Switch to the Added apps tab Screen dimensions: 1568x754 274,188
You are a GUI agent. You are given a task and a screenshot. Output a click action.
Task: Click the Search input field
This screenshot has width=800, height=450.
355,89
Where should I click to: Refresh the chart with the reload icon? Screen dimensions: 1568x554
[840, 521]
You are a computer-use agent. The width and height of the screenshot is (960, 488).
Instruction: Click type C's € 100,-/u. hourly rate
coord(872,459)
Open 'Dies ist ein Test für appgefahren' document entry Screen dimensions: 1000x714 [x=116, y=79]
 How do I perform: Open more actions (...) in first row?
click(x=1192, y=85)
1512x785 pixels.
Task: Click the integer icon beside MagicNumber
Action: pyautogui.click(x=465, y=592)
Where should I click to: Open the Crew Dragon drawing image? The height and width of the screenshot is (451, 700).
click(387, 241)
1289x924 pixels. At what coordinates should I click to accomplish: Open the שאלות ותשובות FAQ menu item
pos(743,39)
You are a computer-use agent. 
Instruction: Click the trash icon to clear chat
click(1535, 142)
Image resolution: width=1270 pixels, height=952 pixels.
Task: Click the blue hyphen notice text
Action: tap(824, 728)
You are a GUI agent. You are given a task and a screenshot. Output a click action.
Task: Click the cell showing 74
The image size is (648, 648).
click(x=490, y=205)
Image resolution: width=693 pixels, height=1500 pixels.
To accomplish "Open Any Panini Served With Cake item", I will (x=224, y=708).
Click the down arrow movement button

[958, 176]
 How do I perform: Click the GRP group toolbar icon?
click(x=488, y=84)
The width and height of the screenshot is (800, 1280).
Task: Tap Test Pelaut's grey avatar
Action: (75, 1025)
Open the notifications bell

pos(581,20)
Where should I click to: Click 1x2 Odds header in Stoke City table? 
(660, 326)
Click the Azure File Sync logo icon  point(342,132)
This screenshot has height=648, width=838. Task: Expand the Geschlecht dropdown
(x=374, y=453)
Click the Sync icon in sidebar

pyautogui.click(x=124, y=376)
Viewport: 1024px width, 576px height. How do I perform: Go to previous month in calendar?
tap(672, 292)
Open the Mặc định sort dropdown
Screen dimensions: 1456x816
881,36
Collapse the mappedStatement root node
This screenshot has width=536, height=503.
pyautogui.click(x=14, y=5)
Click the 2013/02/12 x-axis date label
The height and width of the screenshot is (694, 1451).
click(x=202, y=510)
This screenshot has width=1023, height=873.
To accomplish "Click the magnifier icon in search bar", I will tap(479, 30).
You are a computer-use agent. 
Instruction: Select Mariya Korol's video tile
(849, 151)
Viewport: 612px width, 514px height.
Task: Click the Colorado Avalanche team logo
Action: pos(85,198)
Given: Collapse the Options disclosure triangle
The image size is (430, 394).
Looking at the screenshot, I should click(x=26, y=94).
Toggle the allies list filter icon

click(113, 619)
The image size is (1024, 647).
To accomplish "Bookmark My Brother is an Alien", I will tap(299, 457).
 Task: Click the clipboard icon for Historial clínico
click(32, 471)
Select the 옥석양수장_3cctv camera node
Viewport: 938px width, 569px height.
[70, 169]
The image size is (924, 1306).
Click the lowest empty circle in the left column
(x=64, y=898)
──────────
• _Problem_
Give back the complete data, each line unchanged.

• _Expected answer_
Switch to the Added apps tab Screen dimensions: 1568x754 274,188
You are a GUI agent. You are given a task and a screenshot. Output a click action.
Task: Click the Search input field
This screenshot has width=800, height=450.
355,89
Where should I click to: Refresh the chart with the reload icon? Screen dimensions: 1568x554
[840, 521]
You are a computer-use agent. The width and height of the screenshot is (960, 488).
Instruction: Click type C's € 100,-/u. hourly rate
coord(872,459)
Open 'Dies ist ein Test für appgefahren' document entry Screen dimensions: 1000x714 [x=116, y=79]
 How do I perform: Open more actions (...) in first row?
click(x=1192, y=85)
1512x785 pixels.
Task: Click the integer icon beside MagicNumber
Action: pyautogui.click(x=465, y=592)
Where should I click to: Open the Crew Dragon drawing image? The height and width of the screenshot is (451, 700).
click(387, 241)
1289x924 pixels. At what coordinates should I click to accomplish: Open the שאלות ותשובות FAQ menu item
pos(743,39)
You are a computer-use agent. 
Instruction: Click the trash icon to clear chat
click(1535, 142)
Image resolution: width=1270 pixels, height=952 pixels.
Task: Click the blue hyphen notice text
Action: tap(824, 728)
You are a GUI agent. You are given a task and a screenshot. Output a click action.
Task: Click the cell showing 74
The image size is (648, 648).
click(x=490, y=205)
Image resolution: width=693 pixels, height=1500 pixels.
To accomplish "Open Any Panini Served With Cake item", I will (x=224, y=708).
Click the down arrow movement button

[958, 176]
 How do I perform: Click the GRP group toolbar icon?
click(x=488, y=84)
The width and height of the screenshot is (800, 1280).
Task: Tap Test Pelaut's grey avatar
Action: (75, 1025)
Open the notifications bell

pos(581,20)
Where should I click to: Click 1x2 Odds header in Stoke City table? 
(660, 326)
Click the Azure File Sync logo icon  point(342,132)
This screenshot has height=648, width=838. Task: Expand the Geschlecht dropdown
(x=374, y=453)
Click the Sync icon in sidebar

pyautogui.click(x=124, y=376)
Viewport: 1024px width, 576px height. How do I perform: Go to previous month in calendar?
tap(672, 292)
Open the Mặc định sort dropdown
Screen dimensions: 1456x816
881,36
Collapse the mappedStatement root node
This screenshot has width=536, height=503.
pyautogui.click(x=14, y=5)
Click the 2013/02/12 x-axis date label
The height and width of the screenshot is (694, 1451).
click(x=202, y=510)
This screenshot has width=1023, height=873.
To accomplish "Click the magnifier icon in search bar", I will tap(479, 30).
You are a computer-use agent. 
Instruction: Select Mariya Korol's video tile
(849, 151)
Viewport: 612px width, 514px height.
Task: Click the Colorado Avalanche team logo
Action: pos(85,198)
Given: Collapse the Options disclosure triangle
The image size is (430, 394).
Looking at the screenshot, I should click(x=26, y=94).
Toggle the allies list filter icon

click(113, 619)
The image size is (1024, 647).
To accomplish "Bookmark My Brother is an Alien", I will tap(299, 457).
 Task: Click the clipboard icon for Historial clínico
click(32, 471)
Select the 옥석양수장_3cctv camera node
Viewport: 938px width, 569px height.
[70, 169]
The image size is (924, 1306).
Click the lowest empty circle in the left column
(x=64, y=898)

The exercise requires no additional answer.